Policenauts, Hideo Kojima’s 1996 interactive sci-fi detective story, wasnt available in English until 2009 when a group of dedicated fans at Junker HQ released a translation patch for the game’s PlayStation port. Since Konami never officially localized the game, English-speaking players had to make do with this, dealing with some cut content and other issues. No longer.
Earlier this month, the Junker team finished work on a patch for the “complete” Sega Saturn edition, making it possible to finally play Policenauts in its entirety without a working knowledge of Japanese. If you’re a fan of Kojima’s brand of storytelling, you’ll want to check it out.
Over at Policenauts.net, the team has released very detailed instructions on what you need to do to get the game up and running on your PC (or Mac), and it requires a little bit of legwork. The patch itself is a series of files that must be applied to the game’s .iso and .cue files, which means you’ll need to do a little bit of command line tinkering to ultimately replace the Japanese with English text.
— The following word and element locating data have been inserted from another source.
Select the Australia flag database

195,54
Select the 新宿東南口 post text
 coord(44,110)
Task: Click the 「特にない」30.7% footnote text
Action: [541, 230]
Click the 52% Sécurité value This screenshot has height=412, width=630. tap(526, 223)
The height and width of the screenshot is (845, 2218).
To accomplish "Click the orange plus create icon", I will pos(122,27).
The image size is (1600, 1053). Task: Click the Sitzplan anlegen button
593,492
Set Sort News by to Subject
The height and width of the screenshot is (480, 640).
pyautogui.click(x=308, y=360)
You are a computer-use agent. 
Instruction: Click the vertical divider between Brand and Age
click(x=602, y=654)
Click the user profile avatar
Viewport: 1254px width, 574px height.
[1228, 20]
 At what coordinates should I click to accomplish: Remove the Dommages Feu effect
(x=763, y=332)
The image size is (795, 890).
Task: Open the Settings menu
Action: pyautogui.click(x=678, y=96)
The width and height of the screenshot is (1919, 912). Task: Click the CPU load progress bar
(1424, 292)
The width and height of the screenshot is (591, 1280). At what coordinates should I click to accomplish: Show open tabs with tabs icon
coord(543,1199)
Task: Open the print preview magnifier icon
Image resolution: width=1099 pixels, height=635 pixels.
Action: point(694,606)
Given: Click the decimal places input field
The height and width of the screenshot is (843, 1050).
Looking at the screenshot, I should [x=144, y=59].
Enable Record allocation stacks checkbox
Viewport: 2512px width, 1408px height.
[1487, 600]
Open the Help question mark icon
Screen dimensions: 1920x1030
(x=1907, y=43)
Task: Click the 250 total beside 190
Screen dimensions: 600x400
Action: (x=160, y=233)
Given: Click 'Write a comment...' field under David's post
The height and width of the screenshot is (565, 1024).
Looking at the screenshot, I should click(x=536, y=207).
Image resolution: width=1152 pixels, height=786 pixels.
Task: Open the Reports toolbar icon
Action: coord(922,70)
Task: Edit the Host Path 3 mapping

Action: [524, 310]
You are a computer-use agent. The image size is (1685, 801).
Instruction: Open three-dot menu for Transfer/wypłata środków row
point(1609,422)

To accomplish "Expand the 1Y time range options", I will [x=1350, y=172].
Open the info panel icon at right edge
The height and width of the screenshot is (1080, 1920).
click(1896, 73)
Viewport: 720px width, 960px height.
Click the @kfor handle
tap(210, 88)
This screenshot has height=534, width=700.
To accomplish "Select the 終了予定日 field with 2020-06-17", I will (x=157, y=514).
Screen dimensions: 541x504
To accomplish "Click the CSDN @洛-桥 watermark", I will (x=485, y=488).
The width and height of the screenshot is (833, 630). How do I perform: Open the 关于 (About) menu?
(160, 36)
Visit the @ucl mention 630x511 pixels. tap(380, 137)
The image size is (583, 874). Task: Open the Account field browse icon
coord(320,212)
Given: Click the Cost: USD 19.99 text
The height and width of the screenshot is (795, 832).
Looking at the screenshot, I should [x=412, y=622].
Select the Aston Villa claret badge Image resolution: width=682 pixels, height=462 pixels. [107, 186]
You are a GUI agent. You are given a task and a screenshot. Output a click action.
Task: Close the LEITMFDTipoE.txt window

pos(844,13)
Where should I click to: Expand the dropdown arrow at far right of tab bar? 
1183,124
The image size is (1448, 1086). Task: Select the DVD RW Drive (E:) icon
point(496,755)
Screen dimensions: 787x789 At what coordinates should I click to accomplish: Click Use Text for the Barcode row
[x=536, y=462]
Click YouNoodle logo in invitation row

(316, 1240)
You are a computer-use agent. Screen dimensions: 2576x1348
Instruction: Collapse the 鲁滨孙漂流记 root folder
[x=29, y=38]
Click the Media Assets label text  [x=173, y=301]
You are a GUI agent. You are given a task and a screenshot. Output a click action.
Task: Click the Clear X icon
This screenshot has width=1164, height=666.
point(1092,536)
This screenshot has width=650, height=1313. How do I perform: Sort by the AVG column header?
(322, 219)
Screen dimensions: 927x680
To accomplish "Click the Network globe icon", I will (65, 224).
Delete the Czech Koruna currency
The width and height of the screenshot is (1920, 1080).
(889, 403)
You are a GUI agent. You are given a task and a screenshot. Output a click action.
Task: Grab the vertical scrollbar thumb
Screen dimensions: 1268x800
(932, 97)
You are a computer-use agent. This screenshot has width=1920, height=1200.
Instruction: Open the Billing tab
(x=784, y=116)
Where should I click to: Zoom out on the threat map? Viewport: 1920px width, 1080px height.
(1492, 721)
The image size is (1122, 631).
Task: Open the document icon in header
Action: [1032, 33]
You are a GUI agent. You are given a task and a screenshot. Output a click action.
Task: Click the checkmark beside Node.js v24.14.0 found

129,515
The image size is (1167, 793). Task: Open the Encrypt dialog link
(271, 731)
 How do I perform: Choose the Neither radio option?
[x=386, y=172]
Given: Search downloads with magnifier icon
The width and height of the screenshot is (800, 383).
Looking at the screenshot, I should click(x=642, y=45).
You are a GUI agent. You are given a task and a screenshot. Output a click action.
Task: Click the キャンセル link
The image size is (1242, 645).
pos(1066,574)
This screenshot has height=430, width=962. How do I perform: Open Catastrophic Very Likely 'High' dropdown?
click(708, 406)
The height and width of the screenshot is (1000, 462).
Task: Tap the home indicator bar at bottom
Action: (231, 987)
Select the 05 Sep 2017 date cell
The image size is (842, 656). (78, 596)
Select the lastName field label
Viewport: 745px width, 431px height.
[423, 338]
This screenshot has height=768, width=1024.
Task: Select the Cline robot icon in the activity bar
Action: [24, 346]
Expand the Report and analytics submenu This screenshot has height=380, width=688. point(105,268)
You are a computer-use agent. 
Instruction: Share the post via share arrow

As for getting the game to work, it took me about an hour to muddle through the process and get it working on my MacBook Air with no coding knowledge whatsoever, though the process is actually short and relatively simple. If you follow the instructions, you shouldn’t run into any major issues. Just keep in mind they include extra steps to rip the necessary files from actual Policenauts discs, which you can skip if you feel comfortable finding the .iso files needed for emulation online.
And what does playing Policenauts feel like 20 years after its release? If you can stomach the point-and-click interface, it holds up pretty well. The pixel art of the Saturn release is great, particularly in the game’s light gun shooting sections, a holdover from Kojima’s Snatcher. Junker should also be commended on their stellar translation work, which captures the voice and tone of the game’s hardboiled protagonist with what I can only imagine is extreme authenticity; and it helps make up for the age of its design. Even two decades later, this is definitely a Kojima game.
It’s also interesting to play now as an early glimpse at Kojima-isms. His attentive prescience about technology and society is present here in mentions of things like virtual reality porn and artificial organs, and if you’ve ever wondered where his use of the font Helvetica and tendency to introduce characters by name and voice actor during cutscenes comes from, it’s here.
Need more convincing? Right off the bat there’s relatively blatant references to Blade Runner, Lethal Weapon, and 2001. Some things never change. Now you have no excuse to not see it for yourself.